Mechanical properties (GB/T 16602 / GB/T 14337):
- Linear density and deviation (GB/T 14335)
- Breaking tenacity and CV, breaking elongation and CV
- Loop (knot) strength
- Grade determination: premium / first grade / qualified
Processing and dimensional:
- Oil content (GB/T 6504)
- Crimp (number, ratio, stability)
- Staple length and overlength fiber (GB/T 14336)
- Defect count, moisture regain
Residual monomer and chemical:
- Residual acrylonitrile by GC (GB/T 20389-2006)
- Solvent residue (DMF, DMAc)
Safety (GB 18401-2010):
- Formaldehyde, pH, colorfastness (rubbing, perspiration, water), odour
- Decomposable carcinogenic aromatic amines (azo dyes)
Fiber identification and blend:
- Burn test, FTIR, DMF/ethanol solubility (acrylic vs modacrylic)
- Quantitative blend analysis per GB/T 2910
If you need a GB/T 16602 acrylic fiber batch-release report, a GB/T 20389 residual acrylonitrile certificate for EU/REACH compliance, an acrylic-vs-modacrylic identification, or a GB 18401 safety compliance test for a finished acrylic textile — contact our laboratory with the fiber type (staple / tow / filament), intended market, and applicable standard, and we will scope the test plan.
FAQ
What is the difference between acrylic and modacrylic fiber, and why does it matter for testing?
The acrylonitrile content. Acrylic is ≥ 85 % acrylonitrile; modacrylic is 35–85 %, with the balance typically a halogenated flame-retardant comonomer. The two have different burning behavior (modacrylic self-extinguishes, acrylic burns), different dyeing behavior, and different regulatory limits. The lab distinguishes them by FTIR (the cyano absorption is common to both) followed by solubility testing in DMF/ethanol, and the label claim on the finished article must match the identified category.
Why is residual acrylonitrile measured separately from the general GB 18401 safety test?
Because acrylonitrile is a fiber-specific residual — it is the monomer from which the fiber is polymerised, and it is a suspected human carcinogen (IARC 2B). The general GB 18401 test covers formaldehyde, pH, colorfastness, and azo dyes, but does not cover residual monomers. GB/T 20389 is the dedicated method for acrylonitrile residue in acrylic fiber, and the REACH ceiling for skin-contact articles is ≤ 1.0 mg/kg. A fiber can pass GB 18401 and still fail the residual-acrylonitrile ceiling.
What does the linear density deviation rate tell the spinner?
How uniform the fiber fineness is across the production batch.

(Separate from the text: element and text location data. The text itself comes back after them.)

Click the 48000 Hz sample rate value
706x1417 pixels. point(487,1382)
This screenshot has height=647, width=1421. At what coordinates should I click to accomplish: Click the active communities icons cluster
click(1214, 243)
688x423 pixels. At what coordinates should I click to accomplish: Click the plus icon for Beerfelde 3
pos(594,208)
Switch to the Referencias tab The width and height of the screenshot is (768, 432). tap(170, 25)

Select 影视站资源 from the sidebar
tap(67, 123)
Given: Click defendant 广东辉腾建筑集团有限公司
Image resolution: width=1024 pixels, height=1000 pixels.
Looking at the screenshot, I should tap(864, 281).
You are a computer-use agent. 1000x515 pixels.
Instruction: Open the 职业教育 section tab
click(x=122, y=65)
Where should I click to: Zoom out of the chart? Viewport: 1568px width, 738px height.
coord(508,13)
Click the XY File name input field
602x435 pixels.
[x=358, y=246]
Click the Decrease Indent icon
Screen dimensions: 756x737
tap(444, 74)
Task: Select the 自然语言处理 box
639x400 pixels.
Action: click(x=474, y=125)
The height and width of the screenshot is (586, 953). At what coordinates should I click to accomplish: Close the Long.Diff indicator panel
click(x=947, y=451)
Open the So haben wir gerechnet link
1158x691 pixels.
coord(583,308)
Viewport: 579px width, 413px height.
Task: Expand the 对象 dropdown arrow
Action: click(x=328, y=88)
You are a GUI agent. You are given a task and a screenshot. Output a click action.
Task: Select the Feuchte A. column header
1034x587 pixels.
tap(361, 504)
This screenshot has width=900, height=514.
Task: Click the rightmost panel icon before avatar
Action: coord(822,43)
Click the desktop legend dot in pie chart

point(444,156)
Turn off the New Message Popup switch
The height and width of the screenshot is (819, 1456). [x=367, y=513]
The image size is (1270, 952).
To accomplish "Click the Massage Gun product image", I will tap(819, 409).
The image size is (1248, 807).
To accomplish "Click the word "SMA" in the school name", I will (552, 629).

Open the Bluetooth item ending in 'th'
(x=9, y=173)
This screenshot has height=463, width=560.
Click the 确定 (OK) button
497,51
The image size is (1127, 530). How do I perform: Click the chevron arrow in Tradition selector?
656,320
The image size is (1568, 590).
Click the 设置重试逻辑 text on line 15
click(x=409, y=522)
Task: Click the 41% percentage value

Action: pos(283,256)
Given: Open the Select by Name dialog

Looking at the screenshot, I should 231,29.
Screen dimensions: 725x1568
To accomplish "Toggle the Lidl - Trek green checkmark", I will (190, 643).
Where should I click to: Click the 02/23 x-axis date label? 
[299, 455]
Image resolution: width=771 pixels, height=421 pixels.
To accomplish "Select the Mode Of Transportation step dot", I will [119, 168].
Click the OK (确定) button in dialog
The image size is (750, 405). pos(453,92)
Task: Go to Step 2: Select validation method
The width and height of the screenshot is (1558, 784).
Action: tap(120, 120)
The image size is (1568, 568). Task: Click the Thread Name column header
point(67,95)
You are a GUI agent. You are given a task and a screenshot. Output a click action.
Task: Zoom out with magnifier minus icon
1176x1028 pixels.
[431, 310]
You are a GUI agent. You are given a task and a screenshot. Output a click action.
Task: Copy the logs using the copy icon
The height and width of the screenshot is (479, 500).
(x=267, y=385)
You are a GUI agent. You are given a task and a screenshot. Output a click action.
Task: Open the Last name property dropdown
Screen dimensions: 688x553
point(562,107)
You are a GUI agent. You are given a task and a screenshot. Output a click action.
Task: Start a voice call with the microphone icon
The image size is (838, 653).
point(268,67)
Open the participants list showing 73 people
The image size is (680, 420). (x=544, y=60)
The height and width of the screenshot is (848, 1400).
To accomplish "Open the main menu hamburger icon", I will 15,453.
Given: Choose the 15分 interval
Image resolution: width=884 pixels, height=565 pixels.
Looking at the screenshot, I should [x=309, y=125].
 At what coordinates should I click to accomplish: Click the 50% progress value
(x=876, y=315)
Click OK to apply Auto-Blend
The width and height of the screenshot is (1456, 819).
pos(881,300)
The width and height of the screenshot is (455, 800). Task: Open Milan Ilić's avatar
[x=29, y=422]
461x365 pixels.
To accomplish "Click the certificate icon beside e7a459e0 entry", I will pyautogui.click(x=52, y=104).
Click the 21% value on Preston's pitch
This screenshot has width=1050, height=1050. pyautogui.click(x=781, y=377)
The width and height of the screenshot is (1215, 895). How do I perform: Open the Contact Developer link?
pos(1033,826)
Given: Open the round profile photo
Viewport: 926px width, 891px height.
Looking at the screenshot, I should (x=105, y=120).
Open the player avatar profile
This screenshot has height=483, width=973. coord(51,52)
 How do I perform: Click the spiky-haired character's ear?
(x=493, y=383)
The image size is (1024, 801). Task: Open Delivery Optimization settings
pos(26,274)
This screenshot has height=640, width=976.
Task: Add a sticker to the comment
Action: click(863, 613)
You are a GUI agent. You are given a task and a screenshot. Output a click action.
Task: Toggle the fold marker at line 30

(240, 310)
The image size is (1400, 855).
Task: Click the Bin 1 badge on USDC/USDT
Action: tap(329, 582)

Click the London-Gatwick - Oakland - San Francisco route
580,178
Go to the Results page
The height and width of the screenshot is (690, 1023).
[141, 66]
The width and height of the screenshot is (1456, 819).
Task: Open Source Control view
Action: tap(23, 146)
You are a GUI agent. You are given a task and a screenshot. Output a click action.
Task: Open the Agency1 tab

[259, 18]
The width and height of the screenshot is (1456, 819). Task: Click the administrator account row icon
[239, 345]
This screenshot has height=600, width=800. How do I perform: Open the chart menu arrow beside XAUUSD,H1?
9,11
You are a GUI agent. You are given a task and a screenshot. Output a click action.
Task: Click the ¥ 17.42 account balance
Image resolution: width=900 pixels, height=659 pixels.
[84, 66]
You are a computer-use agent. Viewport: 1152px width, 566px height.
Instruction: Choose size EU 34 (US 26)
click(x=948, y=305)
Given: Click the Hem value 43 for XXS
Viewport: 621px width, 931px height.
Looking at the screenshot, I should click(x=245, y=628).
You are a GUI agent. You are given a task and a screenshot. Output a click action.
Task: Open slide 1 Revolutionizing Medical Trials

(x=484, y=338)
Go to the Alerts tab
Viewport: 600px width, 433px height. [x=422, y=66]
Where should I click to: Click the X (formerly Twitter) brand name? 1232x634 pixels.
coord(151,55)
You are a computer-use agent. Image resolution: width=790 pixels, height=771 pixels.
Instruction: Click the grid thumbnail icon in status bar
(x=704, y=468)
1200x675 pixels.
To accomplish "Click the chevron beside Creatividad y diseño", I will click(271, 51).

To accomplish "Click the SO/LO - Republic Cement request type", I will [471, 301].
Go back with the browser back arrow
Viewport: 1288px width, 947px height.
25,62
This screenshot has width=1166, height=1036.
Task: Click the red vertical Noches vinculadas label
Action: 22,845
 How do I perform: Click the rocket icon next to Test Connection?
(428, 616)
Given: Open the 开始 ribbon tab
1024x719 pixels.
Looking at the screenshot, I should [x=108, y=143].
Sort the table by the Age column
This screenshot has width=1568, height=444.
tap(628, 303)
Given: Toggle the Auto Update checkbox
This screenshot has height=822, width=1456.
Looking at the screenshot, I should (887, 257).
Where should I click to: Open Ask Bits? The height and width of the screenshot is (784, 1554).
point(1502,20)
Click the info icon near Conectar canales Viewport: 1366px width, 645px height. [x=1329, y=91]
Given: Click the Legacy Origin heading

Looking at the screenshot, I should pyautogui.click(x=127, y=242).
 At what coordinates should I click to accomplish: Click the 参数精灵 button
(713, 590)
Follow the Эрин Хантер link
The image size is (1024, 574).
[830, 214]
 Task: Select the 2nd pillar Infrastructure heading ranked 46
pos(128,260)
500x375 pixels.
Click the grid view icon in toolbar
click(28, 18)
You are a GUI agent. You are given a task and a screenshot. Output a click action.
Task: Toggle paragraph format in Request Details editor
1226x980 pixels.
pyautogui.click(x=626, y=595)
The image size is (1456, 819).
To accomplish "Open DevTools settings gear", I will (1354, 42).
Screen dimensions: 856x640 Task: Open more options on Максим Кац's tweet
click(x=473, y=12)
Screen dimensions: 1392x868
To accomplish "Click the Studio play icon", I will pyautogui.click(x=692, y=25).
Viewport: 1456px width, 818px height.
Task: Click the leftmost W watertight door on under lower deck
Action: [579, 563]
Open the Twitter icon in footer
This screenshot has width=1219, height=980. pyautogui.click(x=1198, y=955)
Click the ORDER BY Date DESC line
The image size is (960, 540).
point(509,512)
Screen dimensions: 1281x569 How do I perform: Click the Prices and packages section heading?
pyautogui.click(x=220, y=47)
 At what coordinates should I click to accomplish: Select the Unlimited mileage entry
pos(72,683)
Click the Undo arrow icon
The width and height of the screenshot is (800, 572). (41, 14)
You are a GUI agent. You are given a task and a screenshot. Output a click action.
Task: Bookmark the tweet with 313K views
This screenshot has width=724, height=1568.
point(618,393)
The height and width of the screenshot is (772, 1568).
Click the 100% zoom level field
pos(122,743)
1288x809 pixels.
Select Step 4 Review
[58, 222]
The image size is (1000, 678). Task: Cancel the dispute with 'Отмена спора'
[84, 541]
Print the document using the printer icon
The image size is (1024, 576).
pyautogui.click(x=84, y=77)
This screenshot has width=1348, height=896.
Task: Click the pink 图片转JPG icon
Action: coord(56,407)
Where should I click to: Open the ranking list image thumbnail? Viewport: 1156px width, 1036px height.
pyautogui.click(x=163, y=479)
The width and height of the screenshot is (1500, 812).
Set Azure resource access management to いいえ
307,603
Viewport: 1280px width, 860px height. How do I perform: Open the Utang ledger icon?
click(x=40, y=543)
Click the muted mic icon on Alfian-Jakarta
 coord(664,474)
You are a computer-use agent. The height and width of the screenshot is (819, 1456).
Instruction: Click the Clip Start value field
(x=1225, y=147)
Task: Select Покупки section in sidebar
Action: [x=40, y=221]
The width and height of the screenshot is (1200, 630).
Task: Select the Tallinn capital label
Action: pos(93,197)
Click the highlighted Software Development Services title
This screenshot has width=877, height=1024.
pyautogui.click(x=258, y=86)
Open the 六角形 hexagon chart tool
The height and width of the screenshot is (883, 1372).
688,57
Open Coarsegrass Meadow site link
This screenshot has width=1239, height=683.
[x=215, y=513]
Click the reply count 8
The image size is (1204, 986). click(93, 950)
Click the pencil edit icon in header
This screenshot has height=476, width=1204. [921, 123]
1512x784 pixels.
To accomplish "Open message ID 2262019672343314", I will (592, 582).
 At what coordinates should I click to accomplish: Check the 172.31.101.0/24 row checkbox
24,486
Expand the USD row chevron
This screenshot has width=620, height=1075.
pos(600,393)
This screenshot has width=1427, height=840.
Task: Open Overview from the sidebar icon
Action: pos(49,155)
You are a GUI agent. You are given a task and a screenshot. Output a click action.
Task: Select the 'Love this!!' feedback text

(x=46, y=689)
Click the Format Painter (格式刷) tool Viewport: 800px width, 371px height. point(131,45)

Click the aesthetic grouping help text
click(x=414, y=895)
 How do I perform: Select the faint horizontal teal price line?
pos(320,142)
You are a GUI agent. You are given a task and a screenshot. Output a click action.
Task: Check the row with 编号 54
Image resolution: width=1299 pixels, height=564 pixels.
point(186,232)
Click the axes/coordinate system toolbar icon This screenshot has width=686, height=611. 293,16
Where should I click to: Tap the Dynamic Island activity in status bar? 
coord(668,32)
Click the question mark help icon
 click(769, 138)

A tight deviation rate means the fiber will spin into uniform yarn count; a wide deviation rate means the yarn will have thick and thin sections, which produces fabric weight variation and dye-uptake variation. In textile QC, the deviation rate and the tenacity CV together are often more important than the mean values, because uniformity is what produces a consistent downstream product.
Can a fiber pass mechanical grade and still be unsuitable for spinning?
Yes — if the oil content (含油率) is out of spec, or the crimp is unstable, or the overlength-fiber count is high. These are processing properties, not mechanical properties. A fiber with excellent tenacity but no spin finish will static-lap on the carding cylinder and never make it to yarn. A fiber with unstable crimp will lose its bulk in dyeing and produce a flat fabric. This is why the GB/T 16602 grade table includes the processing block, not just the mechanical block.
How accurate is the burn test for identifying acrylic fiber?
As a screening tool, useful. Acrylic shrinks rapidly from the flame, burns with sputtering black smoke and a chemical odor, and leaves a yellow-brown hard irregular residue. This distinguishes it from cotton (clean flame, papery smell, gray crushable ash), wool (slow burn, hair smell, crushable ash), and polyester/nylon (melt to a hard bead). But the burn test cannot separate acrylic from modacrylic cleanly, cannot quantify a blend, and is affected by fiber finishes. For a defensible identification — especially in a dispute or a labelling-claim case — the FTIR + solubility method is required.